#### TASK DESCRIPTION
Scan the listing below. Return every line containing the string "attachment".

#### MATERIAL TO PROCESS
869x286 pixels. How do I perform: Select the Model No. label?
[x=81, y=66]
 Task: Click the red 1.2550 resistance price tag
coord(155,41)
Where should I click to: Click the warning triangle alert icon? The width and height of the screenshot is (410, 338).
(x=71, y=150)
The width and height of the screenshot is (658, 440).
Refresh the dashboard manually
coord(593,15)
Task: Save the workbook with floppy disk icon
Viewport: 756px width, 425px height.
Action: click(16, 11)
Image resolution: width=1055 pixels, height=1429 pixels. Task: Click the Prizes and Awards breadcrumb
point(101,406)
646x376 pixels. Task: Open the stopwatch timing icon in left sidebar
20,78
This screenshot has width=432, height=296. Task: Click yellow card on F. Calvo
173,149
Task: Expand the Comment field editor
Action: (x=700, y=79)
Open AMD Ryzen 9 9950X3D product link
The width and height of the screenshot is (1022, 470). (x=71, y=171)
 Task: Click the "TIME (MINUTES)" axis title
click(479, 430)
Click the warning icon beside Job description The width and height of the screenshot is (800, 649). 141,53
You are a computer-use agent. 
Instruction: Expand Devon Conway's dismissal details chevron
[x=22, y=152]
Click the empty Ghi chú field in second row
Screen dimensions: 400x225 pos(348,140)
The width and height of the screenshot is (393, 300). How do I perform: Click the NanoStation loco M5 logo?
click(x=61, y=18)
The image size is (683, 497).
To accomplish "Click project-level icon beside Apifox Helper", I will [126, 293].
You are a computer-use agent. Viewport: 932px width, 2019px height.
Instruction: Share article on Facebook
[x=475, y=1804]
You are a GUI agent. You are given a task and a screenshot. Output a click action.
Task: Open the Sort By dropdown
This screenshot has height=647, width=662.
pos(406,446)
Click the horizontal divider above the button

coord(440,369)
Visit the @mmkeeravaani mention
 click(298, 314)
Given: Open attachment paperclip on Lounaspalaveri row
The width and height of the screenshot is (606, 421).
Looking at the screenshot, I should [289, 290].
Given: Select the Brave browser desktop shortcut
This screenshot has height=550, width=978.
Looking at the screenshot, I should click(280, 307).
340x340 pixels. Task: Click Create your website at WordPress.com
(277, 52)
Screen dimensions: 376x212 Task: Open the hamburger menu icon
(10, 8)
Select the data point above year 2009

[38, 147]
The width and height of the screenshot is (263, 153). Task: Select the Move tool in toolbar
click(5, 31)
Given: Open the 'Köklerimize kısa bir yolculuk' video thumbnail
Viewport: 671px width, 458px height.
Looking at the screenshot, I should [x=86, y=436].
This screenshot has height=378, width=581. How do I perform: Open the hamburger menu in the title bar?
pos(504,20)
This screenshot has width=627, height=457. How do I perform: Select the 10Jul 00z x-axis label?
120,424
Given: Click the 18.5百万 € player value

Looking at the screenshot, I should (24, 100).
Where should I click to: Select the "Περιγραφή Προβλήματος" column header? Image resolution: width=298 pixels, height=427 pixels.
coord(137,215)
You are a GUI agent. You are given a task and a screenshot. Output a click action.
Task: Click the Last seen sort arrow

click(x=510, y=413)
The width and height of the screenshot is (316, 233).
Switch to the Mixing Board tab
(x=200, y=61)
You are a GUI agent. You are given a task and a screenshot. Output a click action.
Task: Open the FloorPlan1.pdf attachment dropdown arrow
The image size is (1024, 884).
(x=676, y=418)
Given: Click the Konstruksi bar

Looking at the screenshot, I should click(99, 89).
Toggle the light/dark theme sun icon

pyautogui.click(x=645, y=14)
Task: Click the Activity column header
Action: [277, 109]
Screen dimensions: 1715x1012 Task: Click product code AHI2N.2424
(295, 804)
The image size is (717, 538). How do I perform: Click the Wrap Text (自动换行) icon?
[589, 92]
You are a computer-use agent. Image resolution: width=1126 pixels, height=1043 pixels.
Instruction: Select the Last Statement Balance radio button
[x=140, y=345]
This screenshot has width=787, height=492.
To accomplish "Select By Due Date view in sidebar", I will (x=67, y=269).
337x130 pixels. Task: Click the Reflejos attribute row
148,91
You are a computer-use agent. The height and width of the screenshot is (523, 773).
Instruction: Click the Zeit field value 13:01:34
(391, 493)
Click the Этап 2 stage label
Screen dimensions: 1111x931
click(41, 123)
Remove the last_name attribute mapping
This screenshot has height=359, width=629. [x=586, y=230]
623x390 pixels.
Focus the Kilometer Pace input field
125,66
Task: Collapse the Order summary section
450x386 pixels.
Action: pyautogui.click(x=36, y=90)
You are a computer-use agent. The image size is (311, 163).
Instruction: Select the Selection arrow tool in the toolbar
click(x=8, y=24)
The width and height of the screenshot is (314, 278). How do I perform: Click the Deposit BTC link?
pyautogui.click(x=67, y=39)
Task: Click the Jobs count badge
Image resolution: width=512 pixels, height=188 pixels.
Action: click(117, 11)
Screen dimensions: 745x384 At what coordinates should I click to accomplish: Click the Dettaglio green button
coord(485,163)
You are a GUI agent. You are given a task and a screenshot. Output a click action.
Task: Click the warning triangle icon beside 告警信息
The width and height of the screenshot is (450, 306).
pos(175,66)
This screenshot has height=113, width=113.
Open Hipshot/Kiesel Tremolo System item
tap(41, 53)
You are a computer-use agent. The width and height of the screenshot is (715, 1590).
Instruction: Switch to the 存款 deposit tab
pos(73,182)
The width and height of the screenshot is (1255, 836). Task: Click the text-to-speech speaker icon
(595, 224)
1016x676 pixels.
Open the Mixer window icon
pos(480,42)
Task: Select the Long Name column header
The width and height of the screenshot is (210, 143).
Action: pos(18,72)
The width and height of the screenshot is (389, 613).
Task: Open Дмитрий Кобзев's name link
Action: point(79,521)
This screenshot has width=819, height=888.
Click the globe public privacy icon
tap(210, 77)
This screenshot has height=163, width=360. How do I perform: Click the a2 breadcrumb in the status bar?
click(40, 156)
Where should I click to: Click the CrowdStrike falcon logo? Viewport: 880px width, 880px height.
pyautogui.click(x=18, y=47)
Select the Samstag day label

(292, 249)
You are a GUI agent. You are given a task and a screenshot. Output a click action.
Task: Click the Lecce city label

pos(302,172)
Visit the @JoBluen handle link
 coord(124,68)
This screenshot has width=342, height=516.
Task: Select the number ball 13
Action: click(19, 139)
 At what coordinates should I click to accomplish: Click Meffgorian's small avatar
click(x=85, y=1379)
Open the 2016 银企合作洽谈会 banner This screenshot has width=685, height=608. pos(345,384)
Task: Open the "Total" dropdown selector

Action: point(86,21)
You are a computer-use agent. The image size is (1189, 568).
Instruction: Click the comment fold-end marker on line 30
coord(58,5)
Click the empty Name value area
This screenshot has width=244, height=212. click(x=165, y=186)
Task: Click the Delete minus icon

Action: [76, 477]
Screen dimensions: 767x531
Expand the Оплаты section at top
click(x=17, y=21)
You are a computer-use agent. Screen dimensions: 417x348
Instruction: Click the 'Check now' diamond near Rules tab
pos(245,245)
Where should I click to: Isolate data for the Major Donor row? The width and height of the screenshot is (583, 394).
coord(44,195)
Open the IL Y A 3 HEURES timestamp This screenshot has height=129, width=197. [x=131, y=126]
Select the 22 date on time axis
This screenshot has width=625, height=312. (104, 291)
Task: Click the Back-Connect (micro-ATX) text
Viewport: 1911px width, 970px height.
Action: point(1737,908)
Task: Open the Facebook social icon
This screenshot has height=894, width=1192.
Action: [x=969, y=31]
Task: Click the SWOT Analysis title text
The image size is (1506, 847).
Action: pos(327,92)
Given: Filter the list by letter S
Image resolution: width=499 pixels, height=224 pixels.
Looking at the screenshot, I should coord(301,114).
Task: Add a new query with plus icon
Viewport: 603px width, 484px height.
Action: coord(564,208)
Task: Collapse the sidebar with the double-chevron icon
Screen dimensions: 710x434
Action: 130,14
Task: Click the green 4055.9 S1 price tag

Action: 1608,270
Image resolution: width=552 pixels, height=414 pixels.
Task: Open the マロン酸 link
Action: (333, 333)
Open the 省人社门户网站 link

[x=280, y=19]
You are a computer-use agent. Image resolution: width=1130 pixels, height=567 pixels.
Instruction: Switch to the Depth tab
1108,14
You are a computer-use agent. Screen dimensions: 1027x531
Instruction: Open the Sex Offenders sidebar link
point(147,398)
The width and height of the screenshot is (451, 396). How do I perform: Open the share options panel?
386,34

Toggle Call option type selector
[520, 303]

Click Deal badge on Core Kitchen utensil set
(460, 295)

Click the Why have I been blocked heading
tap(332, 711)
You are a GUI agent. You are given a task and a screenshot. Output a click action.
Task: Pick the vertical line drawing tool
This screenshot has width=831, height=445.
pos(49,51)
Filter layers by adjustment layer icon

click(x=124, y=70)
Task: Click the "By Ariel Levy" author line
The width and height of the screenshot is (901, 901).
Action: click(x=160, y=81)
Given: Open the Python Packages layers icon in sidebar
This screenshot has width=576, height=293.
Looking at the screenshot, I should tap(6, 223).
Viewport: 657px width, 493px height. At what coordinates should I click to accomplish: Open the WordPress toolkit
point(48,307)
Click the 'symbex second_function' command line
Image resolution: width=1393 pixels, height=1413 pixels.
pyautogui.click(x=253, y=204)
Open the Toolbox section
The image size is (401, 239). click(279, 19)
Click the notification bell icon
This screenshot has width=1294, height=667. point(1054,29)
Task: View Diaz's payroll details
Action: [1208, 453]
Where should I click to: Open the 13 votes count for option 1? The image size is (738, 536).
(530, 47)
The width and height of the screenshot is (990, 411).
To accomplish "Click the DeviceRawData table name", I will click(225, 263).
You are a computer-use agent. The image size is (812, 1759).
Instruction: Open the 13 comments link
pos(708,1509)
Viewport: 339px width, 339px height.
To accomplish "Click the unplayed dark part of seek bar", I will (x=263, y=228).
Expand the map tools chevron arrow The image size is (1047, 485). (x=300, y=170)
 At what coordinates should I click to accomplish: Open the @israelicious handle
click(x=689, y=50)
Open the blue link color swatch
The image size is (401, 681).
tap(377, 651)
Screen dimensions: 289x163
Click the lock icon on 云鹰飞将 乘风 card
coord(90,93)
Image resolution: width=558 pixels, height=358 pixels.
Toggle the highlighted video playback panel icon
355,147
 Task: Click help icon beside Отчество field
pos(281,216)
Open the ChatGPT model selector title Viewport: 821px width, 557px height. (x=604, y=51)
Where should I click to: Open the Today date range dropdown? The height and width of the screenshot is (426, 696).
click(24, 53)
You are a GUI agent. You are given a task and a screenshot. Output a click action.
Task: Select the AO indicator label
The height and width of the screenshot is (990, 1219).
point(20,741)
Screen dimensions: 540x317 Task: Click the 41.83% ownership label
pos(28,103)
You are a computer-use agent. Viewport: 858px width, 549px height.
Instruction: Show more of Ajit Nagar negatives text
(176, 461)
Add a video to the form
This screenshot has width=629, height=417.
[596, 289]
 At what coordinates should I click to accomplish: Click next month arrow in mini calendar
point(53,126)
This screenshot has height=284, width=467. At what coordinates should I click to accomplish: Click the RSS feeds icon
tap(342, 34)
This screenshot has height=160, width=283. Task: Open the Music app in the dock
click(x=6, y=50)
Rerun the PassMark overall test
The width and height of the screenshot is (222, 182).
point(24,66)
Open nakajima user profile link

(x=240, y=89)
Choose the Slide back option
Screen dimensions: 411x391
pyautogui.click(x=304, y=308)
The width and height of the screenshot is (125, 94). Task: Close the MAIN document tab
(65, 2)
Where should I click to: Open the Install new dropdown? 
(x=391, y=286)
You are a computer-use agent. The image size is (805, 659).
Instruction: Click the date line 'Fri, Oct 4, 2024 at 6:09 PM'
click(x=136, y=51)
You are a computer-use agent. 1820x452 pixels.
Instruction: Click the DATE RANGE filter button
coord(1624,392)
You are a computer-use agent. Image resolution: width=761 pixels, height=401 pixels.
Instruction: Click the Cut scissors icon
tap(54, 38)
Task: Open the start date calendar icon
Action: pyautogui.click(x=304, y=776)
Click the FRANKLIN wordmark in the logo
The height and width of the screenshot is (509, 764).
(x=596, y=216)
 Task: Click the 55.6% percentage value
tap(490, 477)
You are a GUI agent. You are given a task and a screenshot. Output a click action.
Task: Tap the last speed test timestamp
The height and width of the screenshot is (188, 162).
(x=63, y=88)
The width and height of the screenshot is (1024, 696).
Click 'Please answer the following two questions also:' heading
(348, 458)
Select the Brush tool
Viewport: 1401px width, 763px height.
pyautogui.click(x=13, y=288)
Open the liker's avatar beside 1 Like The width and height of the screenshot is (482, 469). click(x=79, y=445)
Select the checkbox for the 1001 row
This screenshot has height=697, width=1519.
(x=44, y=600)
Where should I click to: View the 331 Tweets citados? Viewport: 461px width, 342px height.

#### RESPONSE TO THE EXERCISE
Given: Open attachment paperclip on Lounaspalaveri row
Task: Open the FloorPlan1.pdf attachment dropdown arrow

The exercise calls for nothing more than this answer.